In this embodiment, a vehicle equipped with an engine has been described as an example of a power source. However, the same control can be applied to a vehicle combining an engine and a motor as a drive source. Obtainable.

[0030]

According to the present invention, when the accelerator is turned off, the clutch for mechanically connecting the power source side and the continuously variable transmission is slipped by a predetermined amount. Even when it is necessary to increase the engine speed, it is possible to suppress a sudden change in the engine sound or the pointer of the engine speed display meter, thereby preventing the driver from feeling uncomfortable. Further, by causing the clutch to slip, it is possible to prevent an excessive generation of the engine braking force at the time of the accelerator OFF operation, to reduce a shock or the like at the time of deceleration, and to prevent a reduction in ride comfort of the vehicle.

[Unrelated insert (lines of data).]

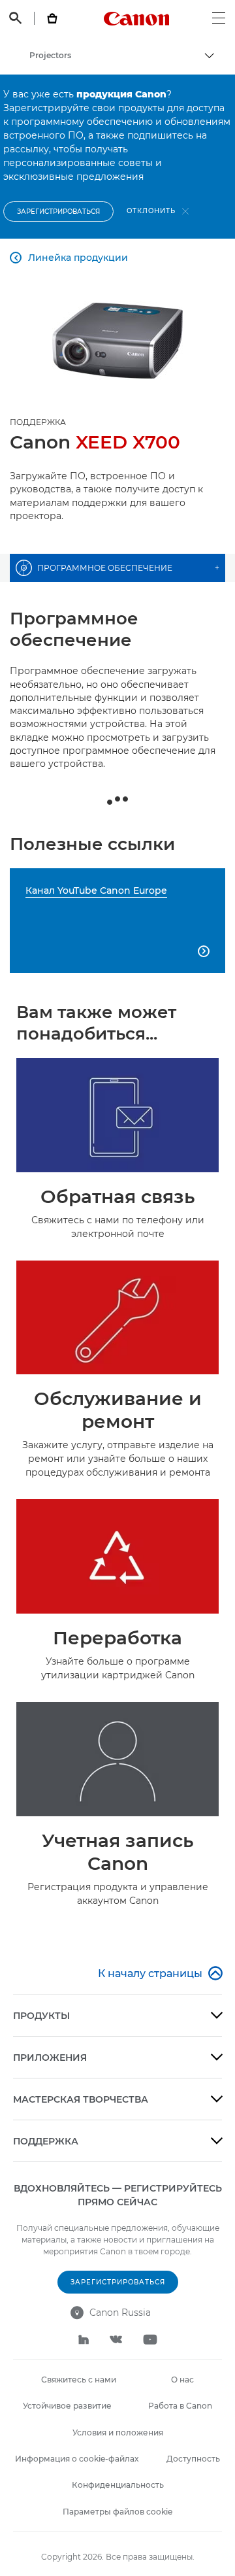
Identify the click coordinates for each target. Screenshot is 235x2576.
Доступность (193, 2459)
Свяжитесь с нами (78, 2379)
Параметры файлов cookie (117, 2512)
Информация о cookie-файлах (76, 2459)
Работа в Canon (180, 2406)
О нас (182, 2379)
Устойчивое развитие (67, 2406)
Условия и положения (117, 2432)
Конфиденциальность (118, 2485)
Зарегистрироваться (58, 211)
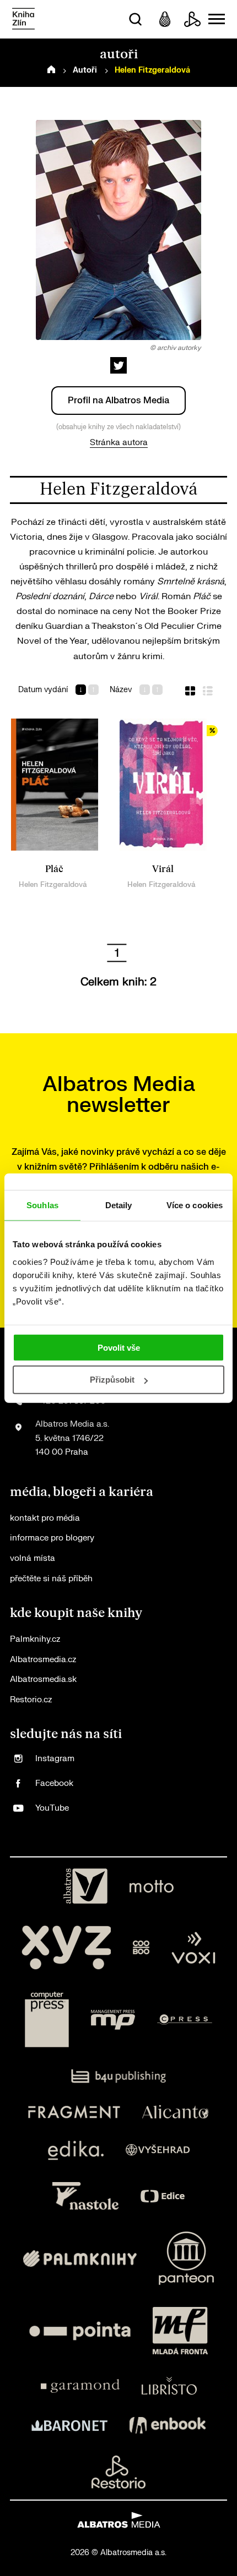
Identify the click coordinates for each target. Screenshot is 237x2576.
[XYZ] (66, 1948)
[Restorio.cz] (118, 2472)
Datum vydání (43, 689)
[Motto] (151, 1886)
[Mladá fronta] (180, 2330)
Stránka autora (119, 442)
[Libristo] (169, 2385)
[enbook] (167, 2425)
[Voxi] (193, 1948)
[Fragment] (74, 2112)
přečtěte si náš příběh (51, 1579)
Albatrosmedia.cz (43, 1659)
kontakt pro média (45, 1518)
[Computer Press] (47, 2020)
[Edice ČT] (163, 2196)
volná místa (32, 1558)
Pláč (54, 869)
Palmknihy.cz (35, 1639)
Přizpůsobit (112, 1379)
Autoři (85, 70)
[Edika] (76, 2150)
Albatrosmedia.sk (43, 1679)
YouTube (52, 1808)
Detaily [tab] (118, 1205)
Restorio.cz (31, 1700)
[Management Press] (113, 2020)
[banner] (23, 19)
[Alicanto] (175, 2112)
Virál (163, 869)
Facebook (54, 1783)
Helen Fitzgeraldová (53, 884)
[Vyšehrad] (158, 2150)
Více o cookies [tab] (194, 1205)
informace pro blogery (52, 1538)
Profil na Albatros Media (118, 400)
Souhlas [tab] (42, 1205)
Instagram (54, 1758)
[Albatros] (85, 1886)
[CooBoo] (141, 1948)
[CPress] (184, 2020)
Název (121, 689)
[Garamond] (80, 2385)
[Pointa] (80, 2330)
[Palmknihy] (80, 2258)
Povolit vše (119, 1347)
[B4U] (118, 2076)
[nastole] (85, 2196)
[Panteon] (186, 2258)
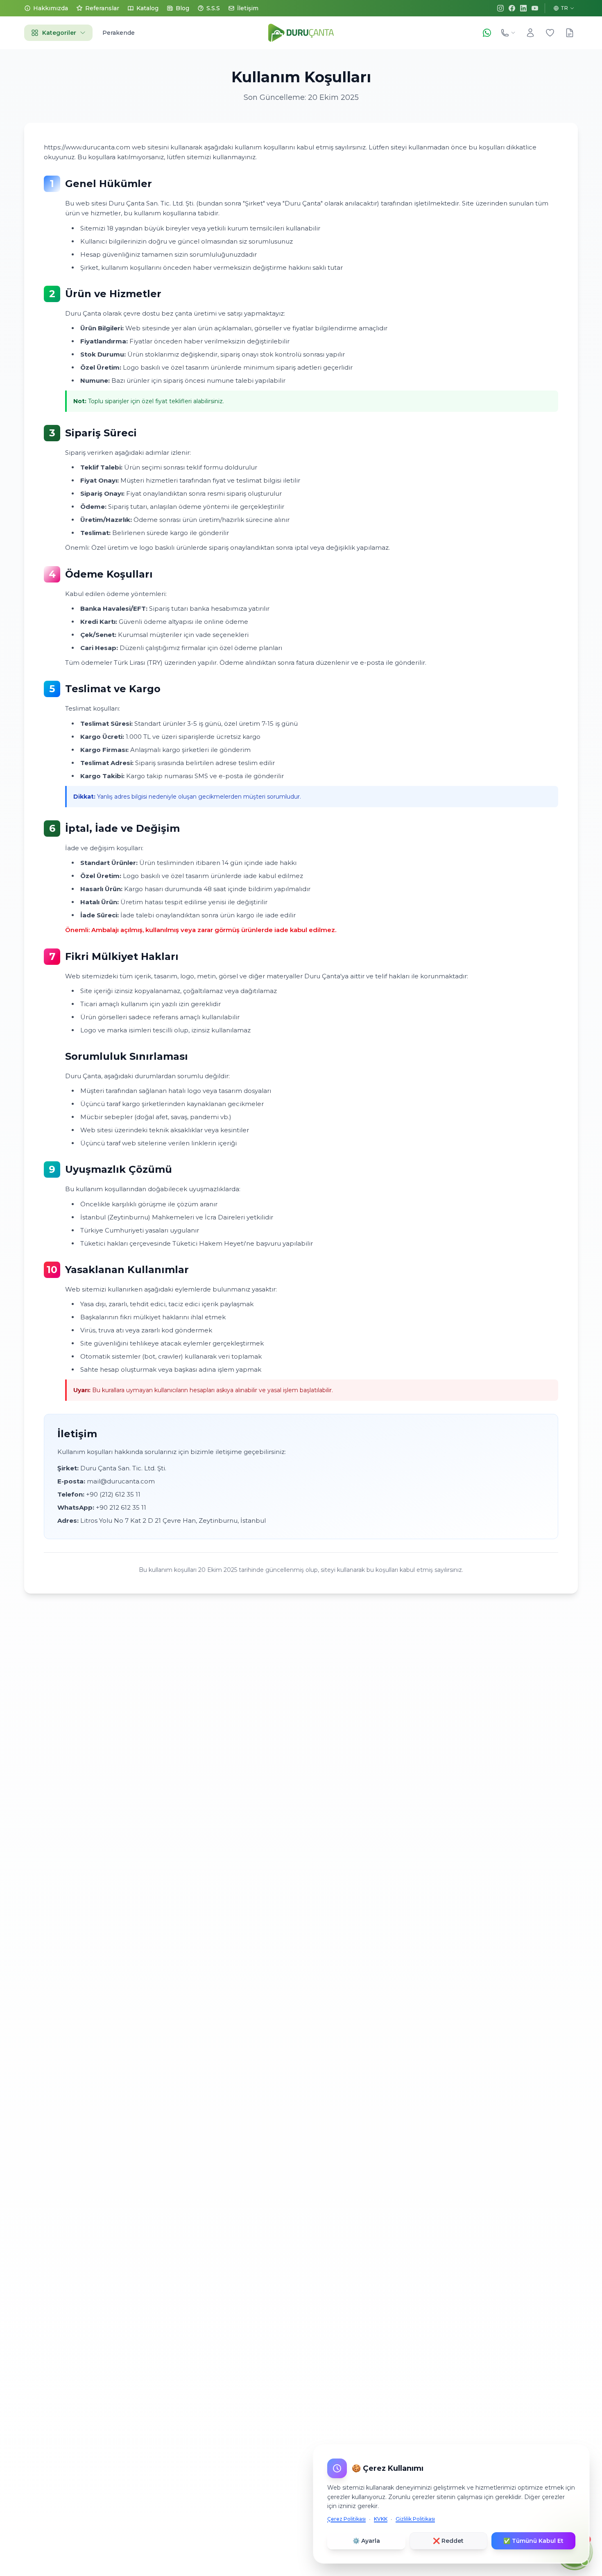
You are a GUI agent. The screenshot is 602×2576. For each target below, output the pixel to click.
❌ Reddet (448, 2540)
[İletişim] (508, 32)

[Brief description of the drawings]

FIG. 1 is a conceptual configuration diagram illustrating a schematic configuration of a vehicle including a control device according to an embodiment of the present invention.

FIG. 2 is a flowchart illustrating a slip ratio control of a lock-up clutch according to the embodiment of the present invention.

FIG. 3 is an explanatory diagram illustrating changes in an engine speed, an input-side speed of a CVT, and an engine braking force according to the embodiment of the present invention.

[Explanation of symbols]

10 engine, 12 continuously variable transmission (CVT), 16
Lock-up clutch, 30 ECU, 36 accelerator pedal, 50 fuel cut device.

Claims (1)

[Claims] 1. A power source, a continuously variable transmission disposed between the power source and driving wheels and capable of continuously changing a gear ratio,
A driving control device for a vehicle, wherein the power source side is driven by the driving wheel side when an accelerator is turned off in a state where the power source side and the driving wheel side are connected via a clutch; When the speed ratio of the continuously variable transmission is shifted to the reduction side after being turned off, the clutch is slipped to reduce the rotational speed of the power source side from the rotational speed of the continuously variable transmission. Travel control device.